TORONTO -- Home sales across the country declined marginally last month, continuing a recent trend toward a gradual cooling in what had been a red hot market, according a study issued Wednesday by the Canadian Real Estate Association.

Overall, CREA said resale housing numbers were down just 0.01 per cent in July compared with June, although non-seasonally adjusted sales were up 3.3 per cent last month compared with July 2011.

And, although prices were above year-ago levels in most markets, they were off recent peaks in what had been the booming Greater Vancouver and Greater Toronto areas.

CREA said the number of newly listed homes on its Multiple Listing Service fell 3.3 per cent from June to July, while the national average home price was two per cent lower than in July 2011.

"Stable sales combined with fewer new listings firmed the national housing market, keeping it in balanced market territory,'' CREA said in its monthly report.

It added that the number of local housing markets was roughly evenly split between those that saw month-over-month gains and those that posted monthly declines.

The latest CREA figures appeared to confirm observations and predictions by Canada Mortgage and Housing Corp., which on Tuesday forecasted a moderate slowdown in both new-home construction as well as sales of existing homes.

CMHC has been saying for some time that it expects housing prices in most markets will grow more slowly than they have been recently.

It says housing starts and home sales have been strong in 2012 _ particularly when it comes to multiple-dwelling units such as condos and apartments _ but will soften moderately in coming months into 2013.

Based on data compiled by the Canadian Real Estate Association, CMHC said Tuesday that it expects about 466,600 units of existing housing to be sold this year and 469,600 units in 2013.

"Balanced market conditions in most local housing markets will result in a slowing in house price growth as well,'' said Mathieu Laberge, CMCH's deputy chief economist.

CMHC provides various levels of mortgage insurance to protect lenders from defaults by home buyers.

Various factors, including affordability and exhaustion of pent-up demand have been cited for the gradual decline. A number of regulatory changes that have gradually tightened lending rules are also believed to be having an effect.

"Recent changes to mortgage regulations were widely expected to temper sales and prices in Greater Toronto and Greater Vancouver, and the data released today confirms that,'' CREA president Wayne Moen said.

Gregory Klump, CREA's chief economist, said recent regulatory changes mean some first-time home buyers may have difficulty qualifying for mortgage financing due to shortened amortization periods.

"As the lynchpin of the housing market, lower first-time buying activity will have knock-on effects over the rest of the market,'' he said, adding that it will likely take more time for buyers looking to upgrade to sell their current home.

Meanwhile, the association said that nationally, resale inventories, or the time it would take to sell current inventories at the current sales rate was 6.1 months at the end of July, unchanged from the June reading.

The inventory measure has been hovering around six months since the end of 2010.

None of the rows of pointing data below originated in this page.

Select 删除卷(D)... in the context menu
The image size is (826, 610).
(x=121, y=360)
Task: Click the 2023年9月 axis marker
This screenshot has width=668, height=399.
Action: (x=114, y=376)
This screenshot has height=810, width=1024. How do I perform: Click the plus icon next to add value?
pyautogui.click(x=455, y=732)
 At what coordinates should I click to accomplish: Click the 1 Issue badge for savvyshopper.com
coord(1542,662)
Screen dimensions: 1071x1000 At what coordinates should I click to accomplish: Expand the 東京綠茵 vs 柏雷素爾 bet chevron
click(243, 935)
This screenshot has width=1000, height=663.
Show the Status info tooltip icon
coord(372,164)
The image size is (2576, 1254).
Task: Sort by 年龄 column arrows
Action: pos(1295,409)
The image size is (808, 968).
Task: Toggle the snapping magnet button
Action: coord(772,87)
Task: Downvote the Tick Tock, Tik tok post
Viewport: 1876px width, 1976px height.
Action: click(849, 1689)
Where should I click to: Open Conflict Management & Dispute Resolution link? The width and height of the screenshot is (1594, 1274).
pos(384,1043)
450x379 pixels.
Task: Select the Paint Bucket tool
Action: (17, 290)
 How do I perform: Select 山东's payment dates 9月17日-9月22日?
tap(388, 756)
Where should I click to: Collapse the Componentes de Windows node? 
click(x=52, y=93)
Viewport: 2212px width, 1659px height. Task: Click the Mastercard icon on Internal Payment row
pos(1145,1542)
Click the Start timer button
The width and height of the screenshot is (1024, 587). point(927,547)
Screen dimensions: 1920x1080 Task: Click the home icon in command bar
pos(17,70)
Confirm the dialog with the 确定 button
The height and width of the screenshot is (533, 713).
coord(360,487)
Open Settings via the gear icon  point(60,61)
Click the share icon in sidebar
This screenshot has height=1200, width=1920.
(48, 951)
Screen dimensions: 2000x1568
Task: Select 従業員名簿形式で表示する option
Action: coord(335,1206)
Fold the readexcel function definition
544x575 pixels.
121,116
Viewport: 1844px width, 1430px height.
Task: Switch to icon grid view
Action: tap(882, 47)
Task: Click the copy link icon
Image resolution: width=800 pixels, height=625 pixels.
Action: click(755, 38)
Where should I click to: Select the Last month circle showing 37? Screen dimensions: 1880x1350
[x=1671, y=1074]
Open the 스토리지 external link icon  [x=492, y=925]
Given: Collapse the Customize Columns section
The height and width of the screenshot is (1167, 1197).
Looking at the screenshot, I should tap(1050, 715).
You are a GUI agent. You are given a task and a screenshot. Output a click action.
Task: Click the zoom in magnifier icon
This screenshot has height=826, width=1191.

Average sale prices in July were up from levels of a year ago in about seven of every 10 local markets, but falling sales in Greater Vancouver continued to impact the national average price.

The national average price for homes sold in July 2012 was $353,147, down two per cent from the same month last year. Excluding Greater Vancouver from the calculation, the national average price was up 1.1 per cent year over year.

Meanwhile, the MLS Home Price Index, which tracks prices in five of Canada's most active housing markets _ Greater Vancouver, the Fraser Valley, Calgary, Greater Toronto, and Montreal _ was up 4.5 per cent year-over year in July.

"This was the third time in as many months that the year-over-year gain shrank, and marks the slowest rate of increase in over a year,'' with gains moderated in all housing categories, CREA said.

One and two-storey single family homes posted the strongest year-over-year growth in July, with two-storey single family home prices up 5.8 per cent and one-storey single family prices up 5.6 per cent.

Prices for townhouse and apartment units continue to see more modest gains, rising 2.5 per cent and 2.2 per cent respectively.

The HPI posted the largest year-over-year increase in Greater Toronto at 7.1 per cent, followed by Calgary at six per cent. Lower increase were posted in the Fraser Valley (2.5 per cent), Montreal (2.1 per cent), and Greater Vancouver (0.6 per cent).

However, on a month-over-month basis, prices were down everywhere but Calgary and the Fraser Valley, up 0.3 and 0.14 per cent respectively.

Elsewhere, prices were down month over month by 0.46 per cent in Montreal, 0.33 per cent in Greater Toronto and 0.74 per cent in Greater Vancouver.